Goal of the exercise: Starting at the line that contains "Task: Click the 导出 export button", write out every line through the last one in the records below, word for word. Leave out any pictures.
=== Section Start ===
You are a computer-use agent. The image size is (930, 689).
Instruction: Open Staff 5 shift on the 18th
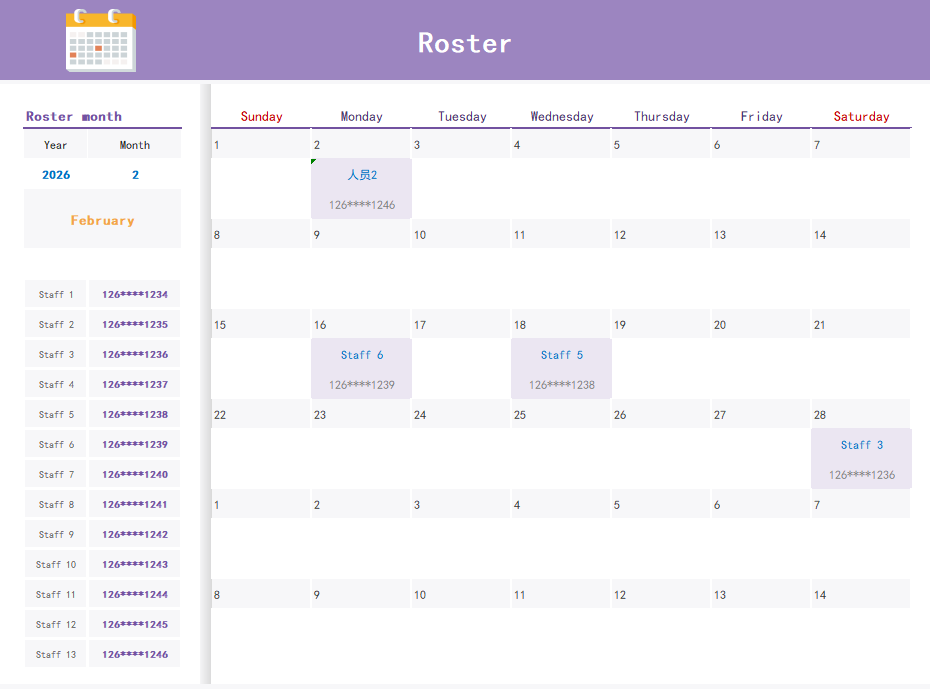tap(561, 368)
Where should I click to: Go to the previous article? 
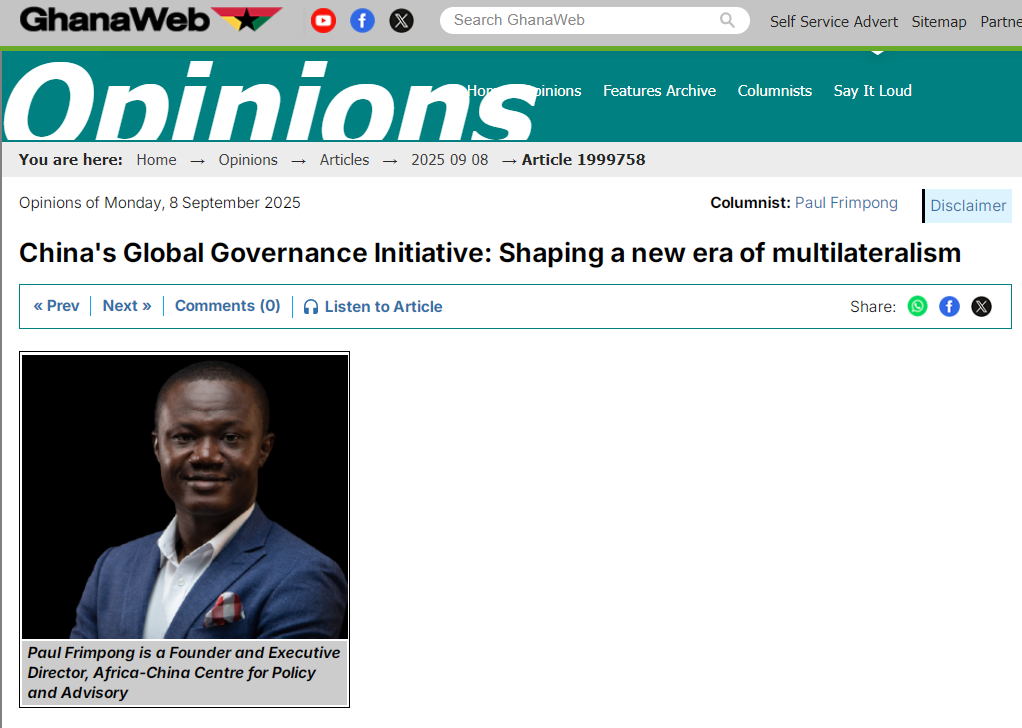56,306
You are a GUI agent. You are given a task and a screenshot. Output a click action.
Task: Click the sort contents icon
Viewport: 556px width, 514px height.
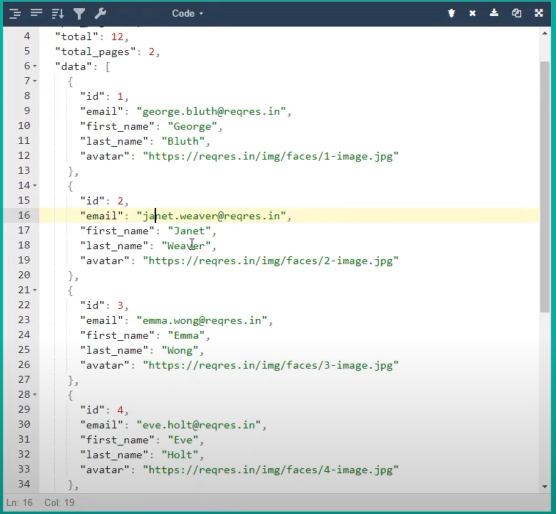coord(57,13)
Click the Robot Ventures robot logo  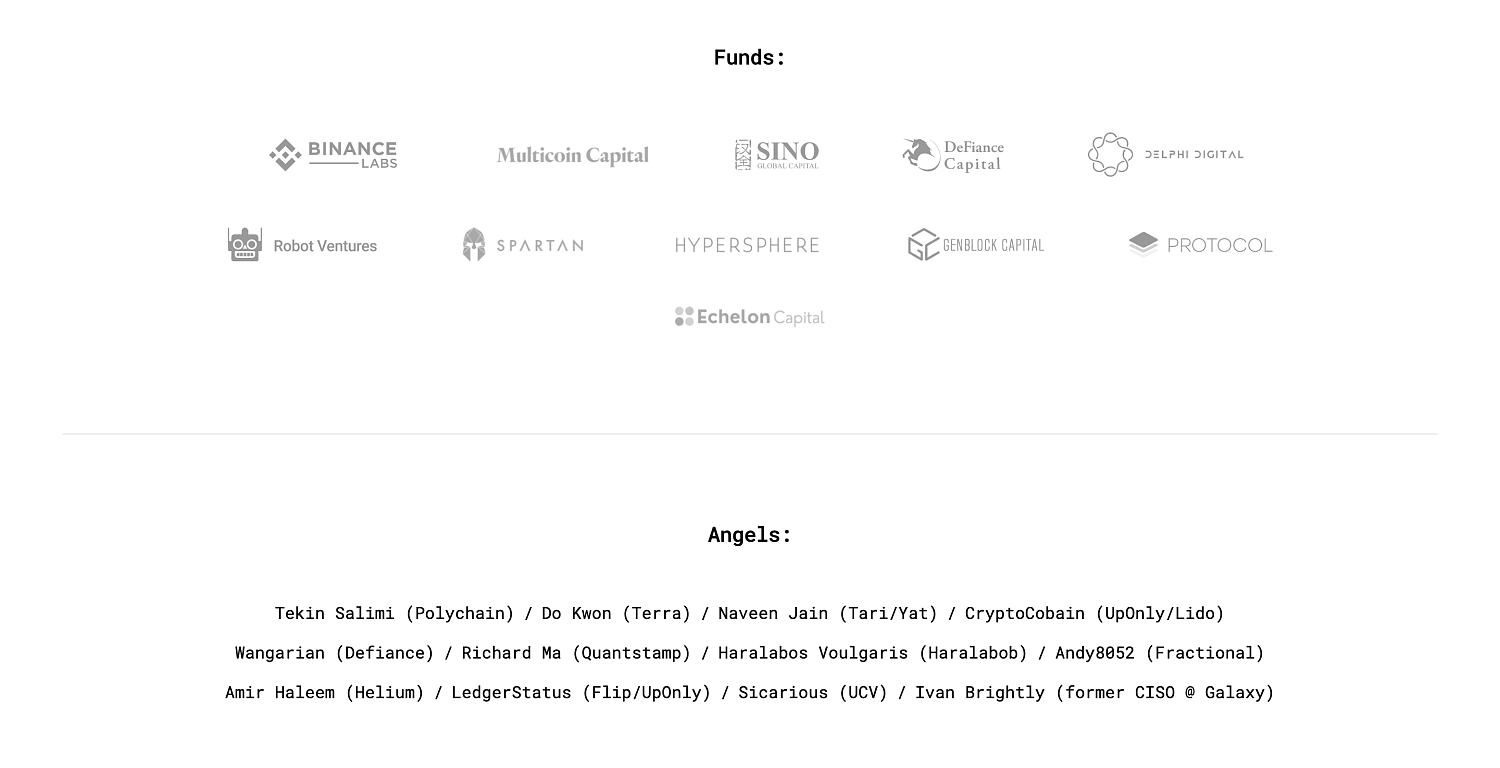click(302, 245)
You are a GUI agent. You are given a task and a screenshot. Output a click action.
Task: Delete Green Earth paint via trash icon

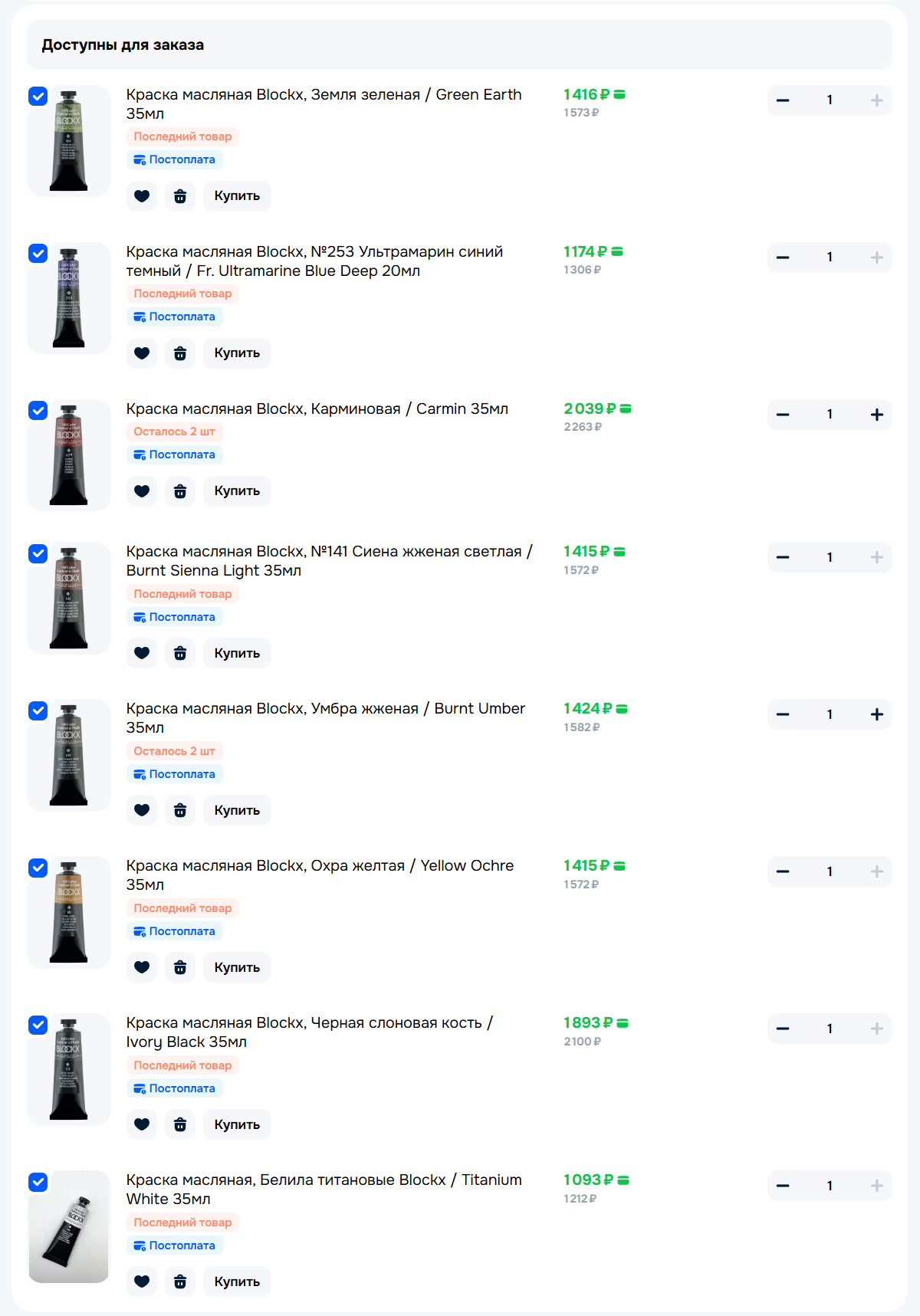tap(180, 196)
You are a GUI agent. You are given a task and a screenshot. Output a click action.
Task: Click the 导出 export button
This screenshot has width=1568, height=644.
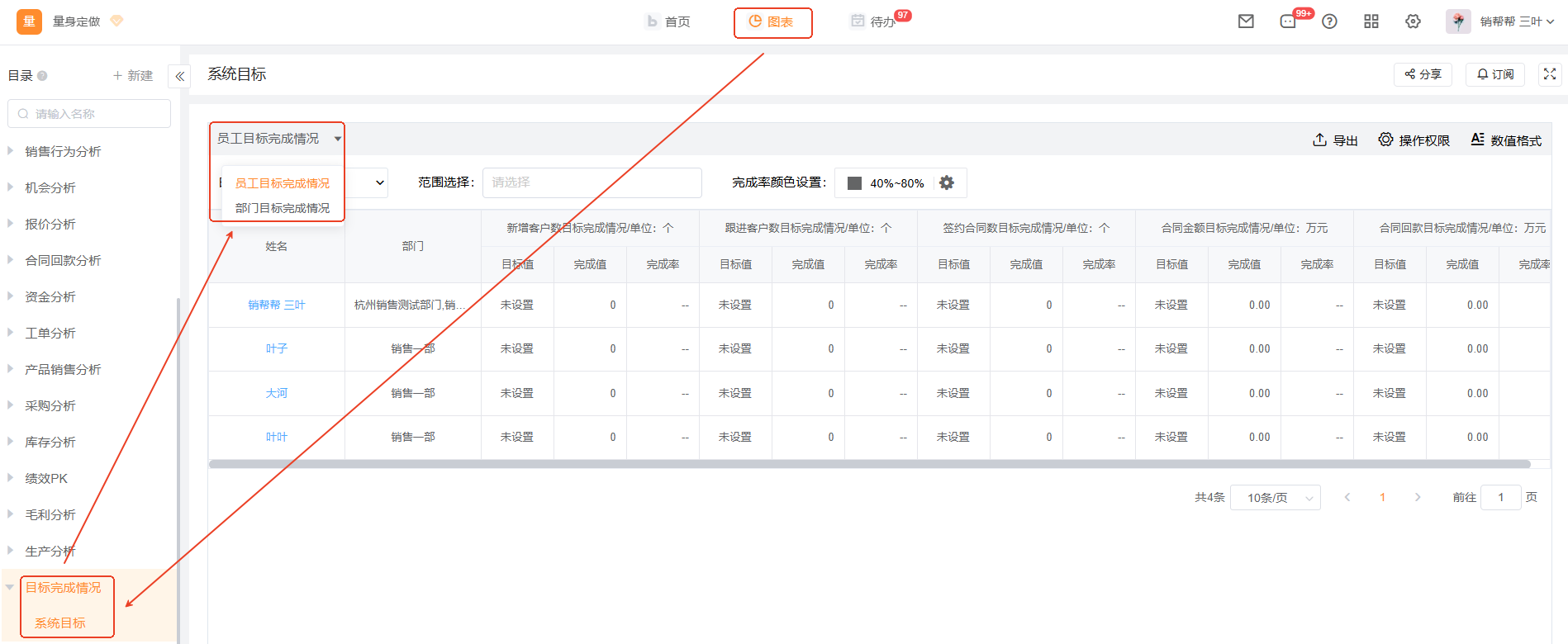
=== Section End ===
Solution:
Task: Click the 导出 export button
This screenshot has width=1568, height=644.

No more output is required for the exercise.